The issue of marriage and genetic testing can be extremely culturally sensitive. There was much controversy in recent years when it was announced that a Pakistani community of two million people in Bradford, England, had a one-hundred-times greater frequency of genetic disease than the general population. The community had married within its clan for many generations before immigration and continues to prefer marriage between first cousins. Now one in ten of its children develops a recessive disorder or dies in infancy. In an interview on a British television program a local doctor estimated that while other hospitals would normally see 20 to 30 cases of a recessive disorder a year, the Bradford hospital sees around 140 cases. The British government has declined to address the public-health issues in Bradford in any systematic way, and there is much anxiety about criticizing cultural practices that are relatively new to the country. Some insist that first-cousin marriage is not a government issue; other medical and political figures are debating ways to address it.

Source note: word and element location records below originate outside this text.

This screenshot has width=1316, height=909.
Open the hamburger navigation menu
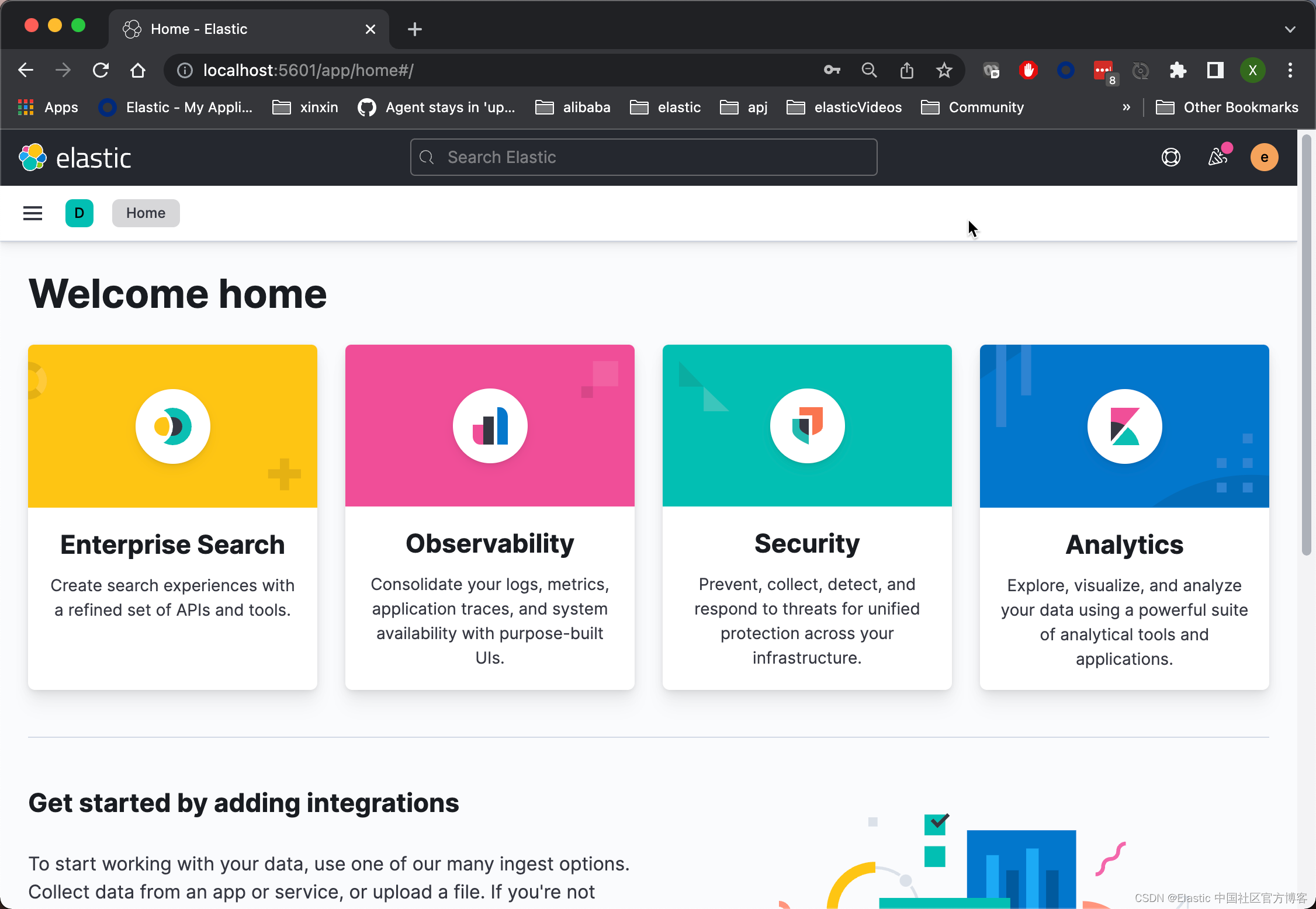[x=33, y=213]
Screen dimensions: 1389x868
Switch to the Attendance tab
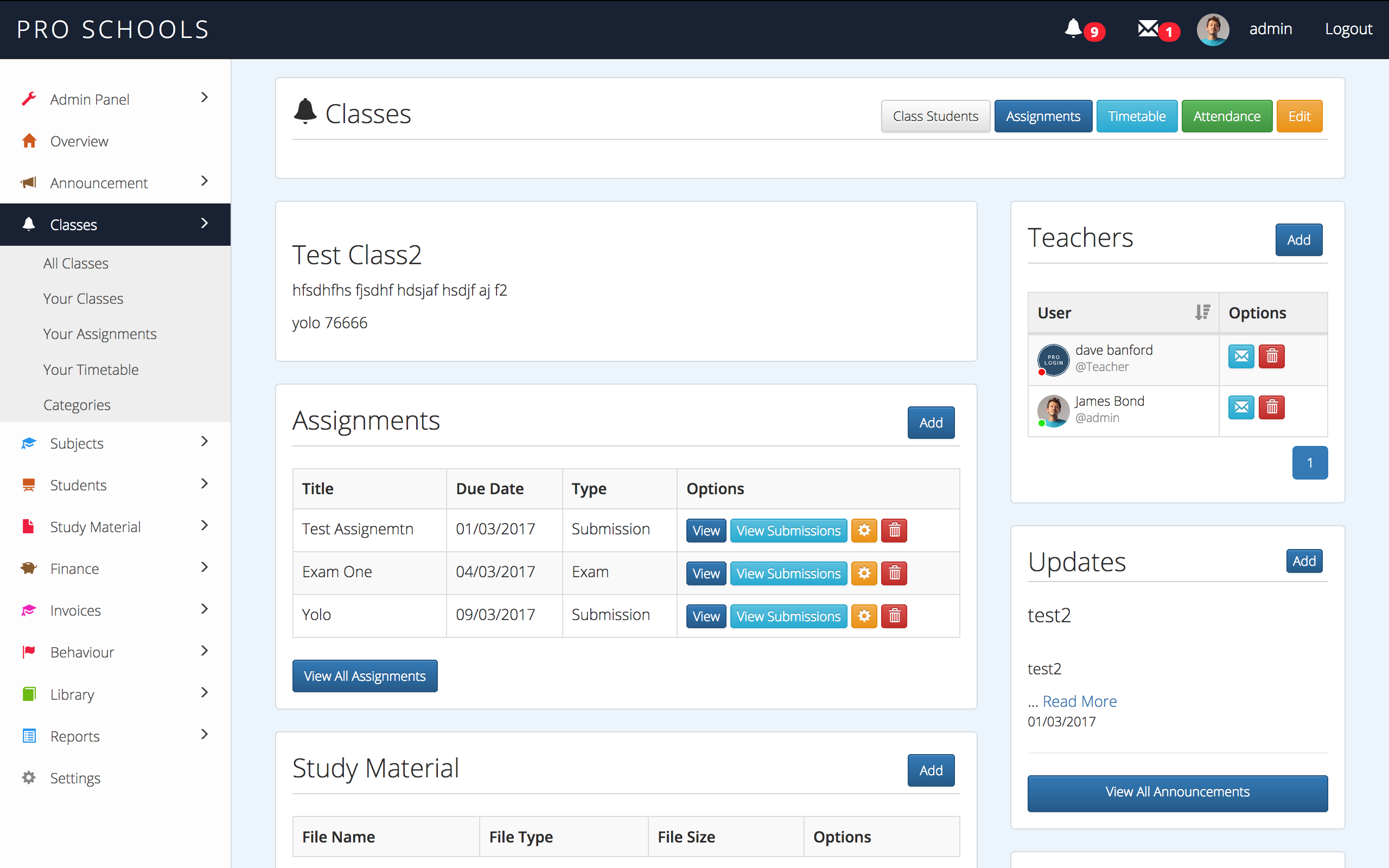tap(1226, 116)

Alan Bittles, one of the world’s experts on consanguinity and author of Consanguinity in Context, became interested in the subject when he visited Bangalore to do research in the 1970s. At dinner with his professor, the man introduced his family to Bittles. He said, “This is my wife and she is my niece.” Bittles also met the couple’s children. “They were bright attractive kids,” Bittles sai
d, and it made him wonder about the dire warnings that the medical community of the time attached to consanguinity. The vast majority of first cousin marriages do not have children with birth defects, he explained. Fundamentally, what matters is not just the consanguinity but the size of the group, how many children they have, the degree to which the group’s ancestors were isolated, and in many cases, socioeconomic factors like maternal education and maternal age. There are many varieties of consanguinity as well, each with their own impact on the genome of children. Uncle-niece marriage, which is very common in Bangalore, for instance, is twice as inbred as first cousin marriage. For this reason, consanguinity is best considered as a “spectrum”—it depends on how many identical segments of DNA both parents have inherited from a common ancestor.

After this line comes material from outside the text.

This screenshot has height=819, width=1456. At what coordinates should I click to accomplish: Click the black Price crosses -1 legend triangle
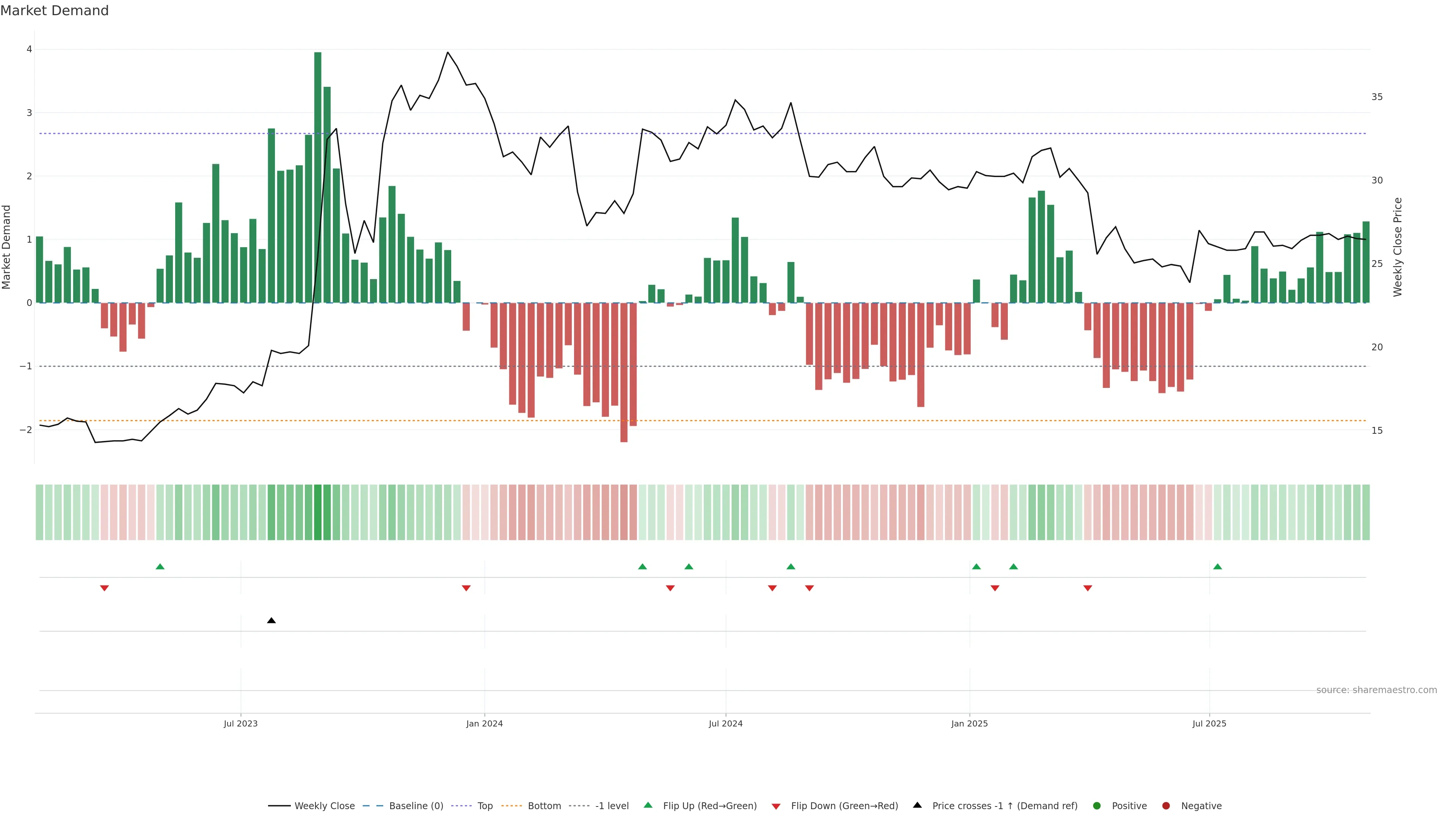click(x=917, y=805)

Any population, no matter how large or small, may have a greater predisposition to some disorders than to others. While the populations of western Europe and West Africa can hardly be considered isolated, they are still home to large ancestral groupings of genomes that may affect their carriers’ lives. One in two thousand western-European births is affected by cystic fibrosis, whereas the condition is rare in Africans. West Africans, on the other hand, must deal with sickle-cell anemia in one of six hundred births, but the condition rarely appears in European populations.
The amount of shared DNA within a population isn’t affected just by cultural choice or bottlenecks from medieval or colonial times. Even today we are shaped by an event that began sixty thousand years ago: the out-of-Africa journey. When humans left Africa and migrated all over the world, they passed through a series of bottlenecks as one population settled and expanded and then a small group broke off and moved on and founded another population. Brenna Henn, a colleague of Marcus Feldman, led a study that found that for every population bottleneck there was a decrease in genetic variation and an increase in deleterious mutations in the genome. Currently Feldman and Henn are investigating whether these impact the health of individuals today.